For US investor Chris Sacca – who includes Twitter, Instagram and Uber amongst his successes – one missed opportunity was AirBnB.

"I was one of the first people to see the AirBnB page," he told journalist-turned-entrepreneur Alex Blumberg, who is podcasting his own attempt at forming a start-up at hearstartup.com.

“I pulled them aside and said, ‘Guys, this is super dangerous, you’re renting out a room in somebody’s house while they’re still there, somebody’s going to get raped or murdered and the blood is going to be on your hands . . . there’s no way this will succeed’.

“That’s a $10 billion business today that I am not an investor in.”

Sacca is not unique amongst investors – in fact it is almost inevitable that backers will miss out on a good opportunity for one reason or another.

“It’s bound to happen,” says Drew O’Sullivan of the DCU Ryan Academy, who cites a number of reasons as to why an investor might miss out, of which their own misjudgment is just one.

“I know there were cases where we wanted a company but they got a better offer elsewhere,” he says.

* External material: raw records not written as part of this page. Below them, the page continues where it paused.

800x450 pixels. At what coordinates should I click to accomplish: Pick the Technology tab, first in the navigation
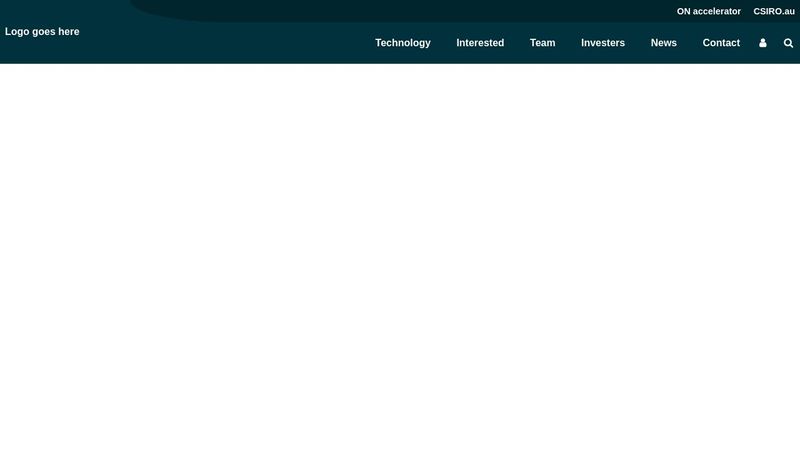pos(403,43)
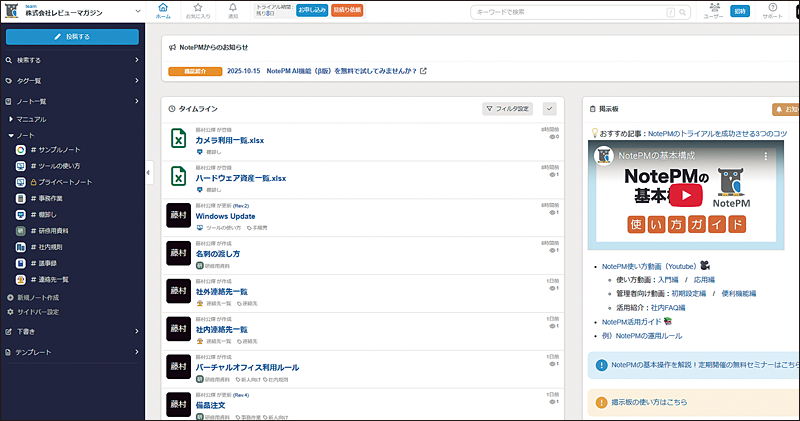800x421 pixels.
Task: Click the 投稿する button
Action: [73, 36]
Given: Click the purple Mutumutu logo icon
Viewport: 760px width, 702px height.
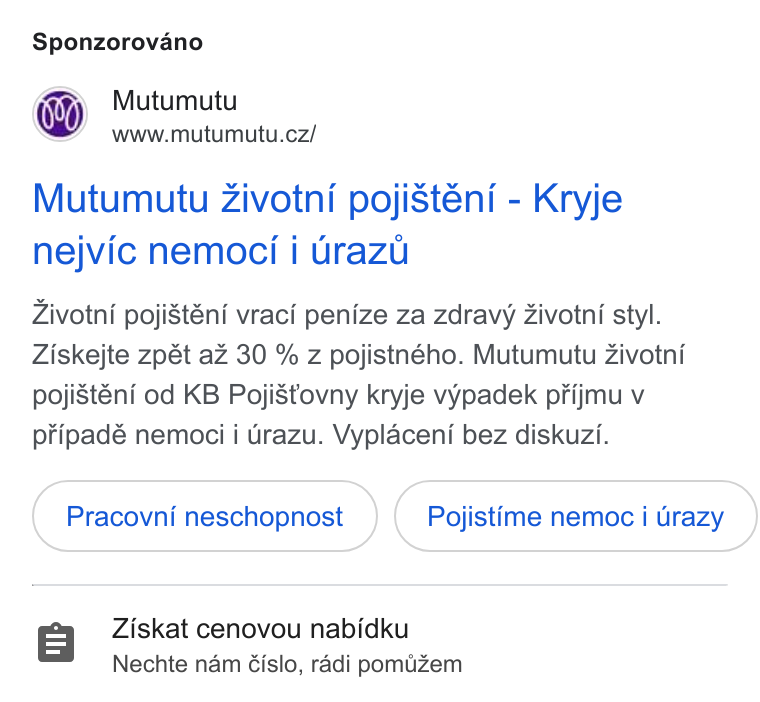Looking at the screenshot, I should (60, 114).
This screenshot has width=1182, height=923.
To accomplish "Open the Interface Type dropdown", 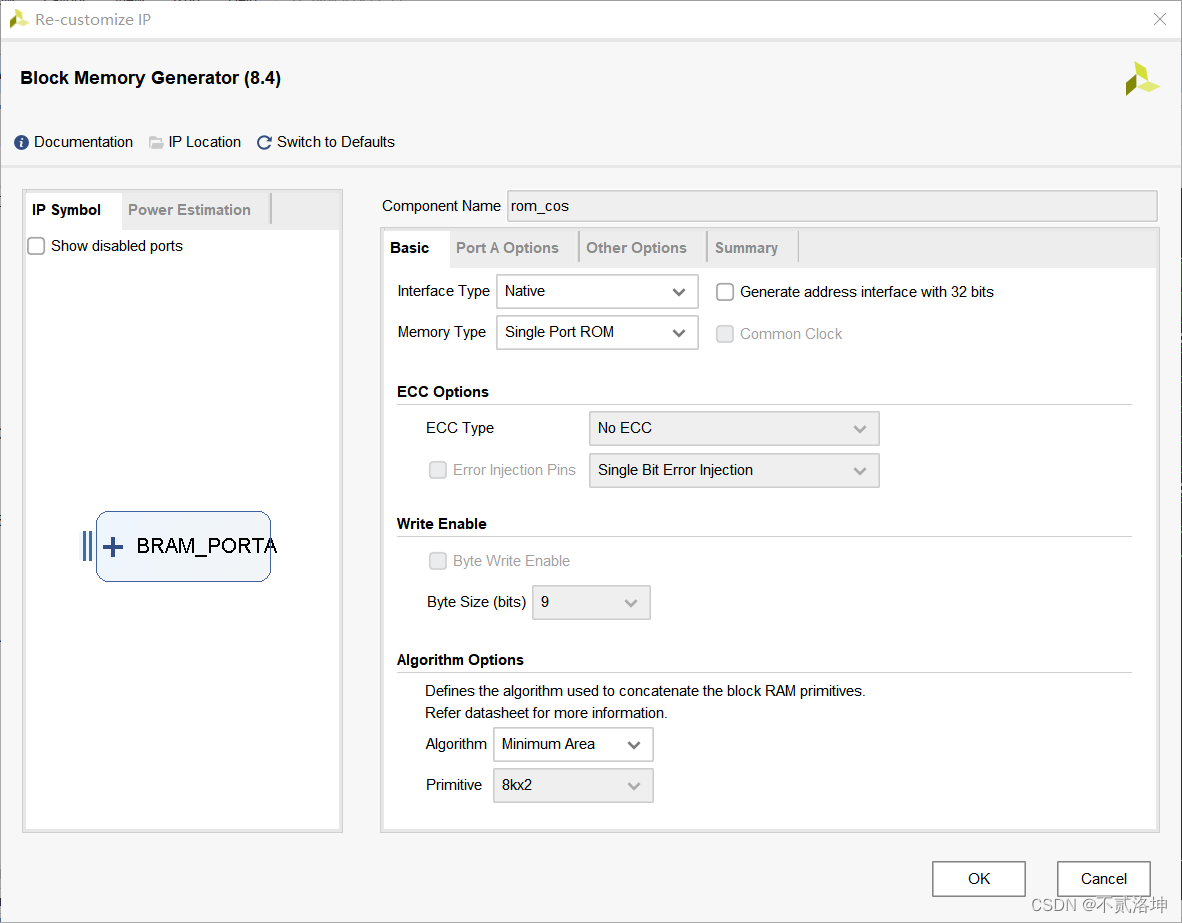I will 597,291.
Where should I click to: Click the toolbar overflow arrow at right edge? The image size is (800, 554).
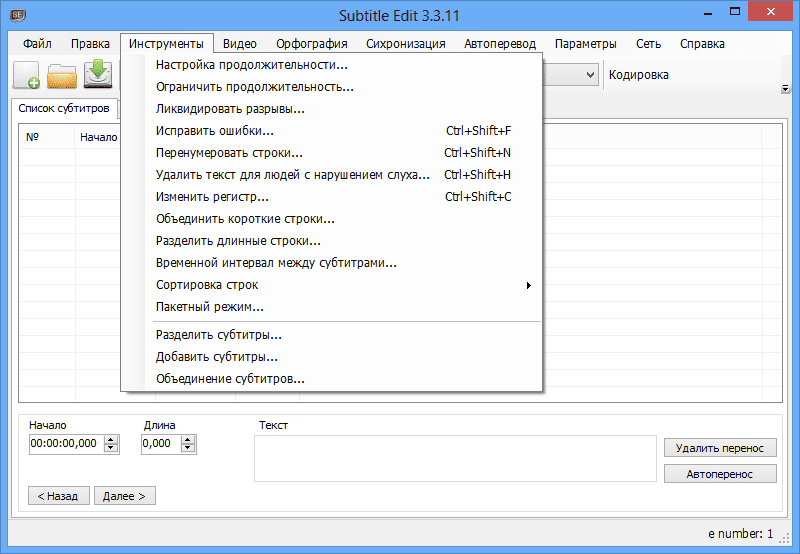pos(785,89)

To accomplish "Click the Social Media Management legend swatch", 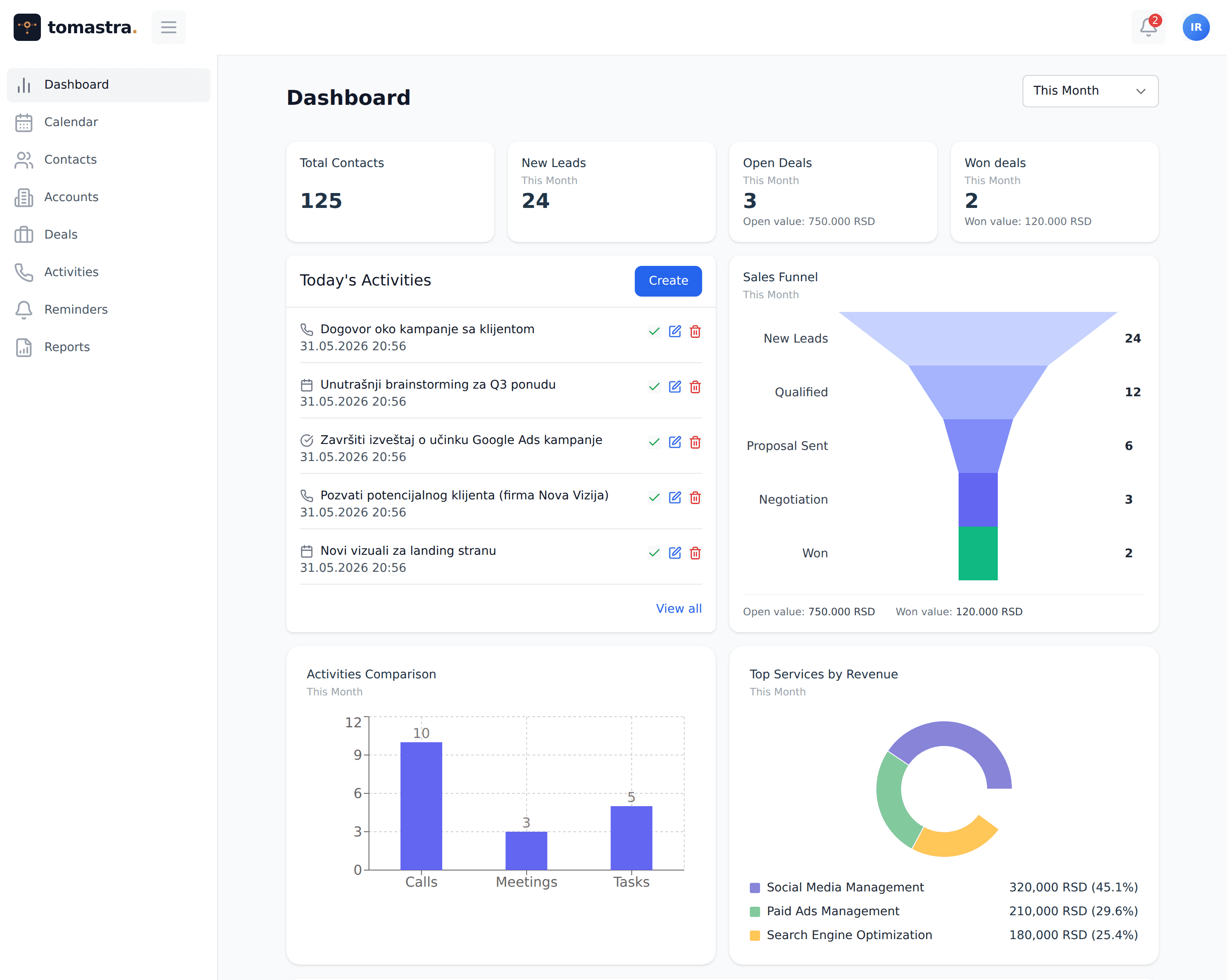I will 755,888.
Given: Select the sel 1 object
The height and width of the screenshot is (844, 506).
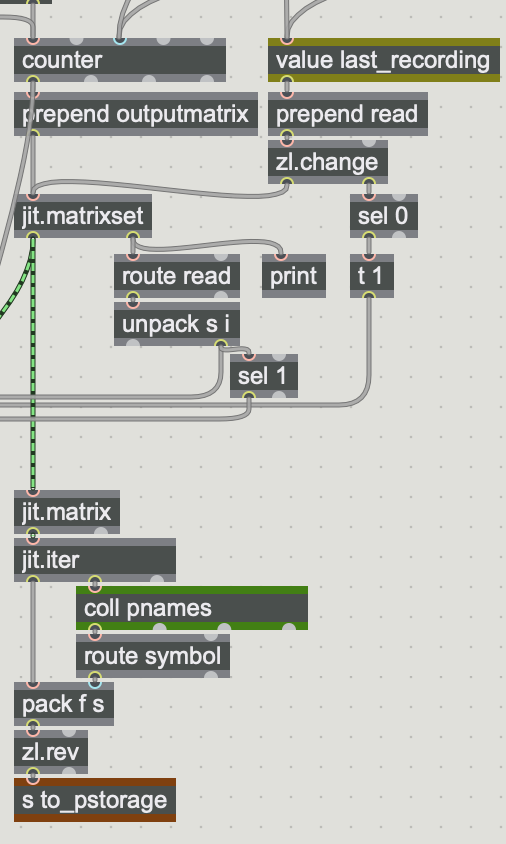Looking at the screenshot, I should (x=264, y=376).
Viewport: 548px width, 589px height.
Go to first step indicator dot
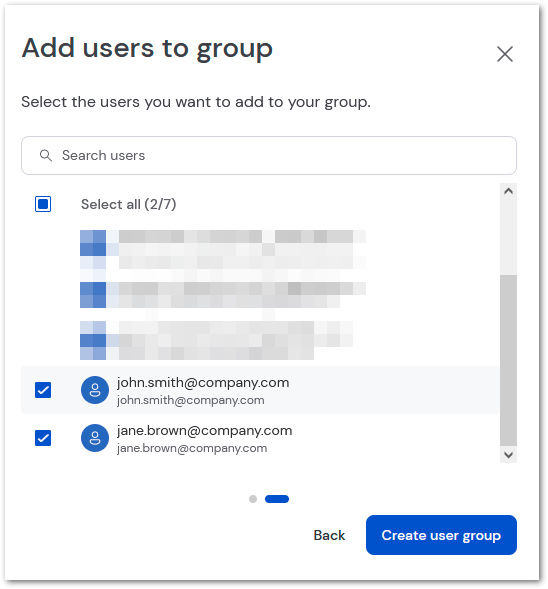click(253, 499)
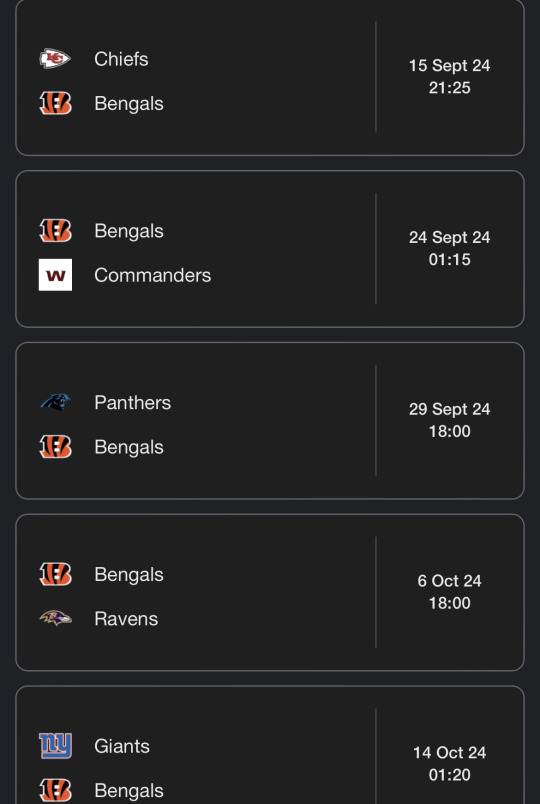Click the Bengals logo below Giants
This screenshot has width=540, height=804.
pos(55,790)
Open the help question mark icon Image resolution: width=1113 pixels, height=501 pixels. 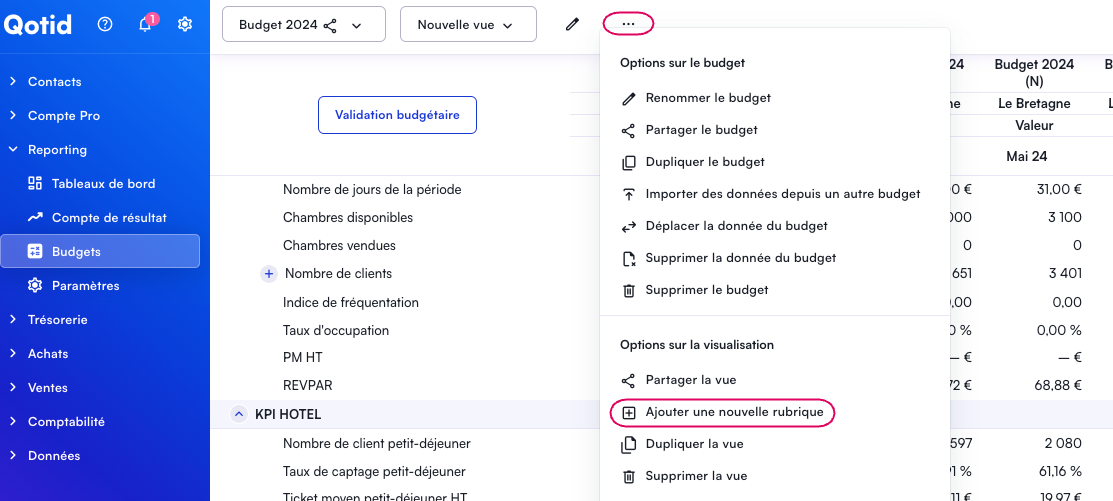pyautogui.click(x=105, y=25)
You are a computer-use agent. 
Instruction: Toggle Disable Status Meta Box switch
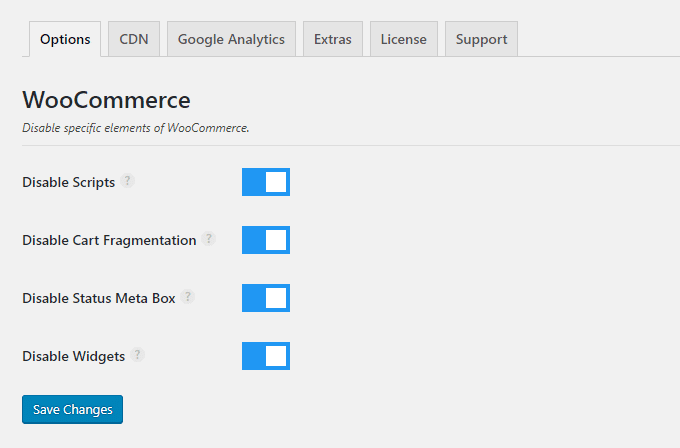click(266, 298)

He says another company – which is growing strongly – decided not to go through Propeller as they were more comfortable bootstrapping instead.

“It happens, but I don’t shed any tears over it,” he says.

No specific case springs to mind for Ben Hurley of NDRC, who says that the relative youth of the LaunchPad programme means that many may not have “gone the distance” just yet.

Given its focus on early-stage ideas, the company is also less inclined to lose out to rival investors – and where outside interest does exist it is often a sign that the NDRC is not the right fit for the start-up in question.

“If a company is strong enough to attract early-stage seed funding, we’d be saying, ‘You’re actually strong enough, go ahead and take the money that’s on the table from the other support’,” he says.

“We can’t add value at that stage – there’s nothing for us to do because we’re looking to transform at that concept stage before they become investable.”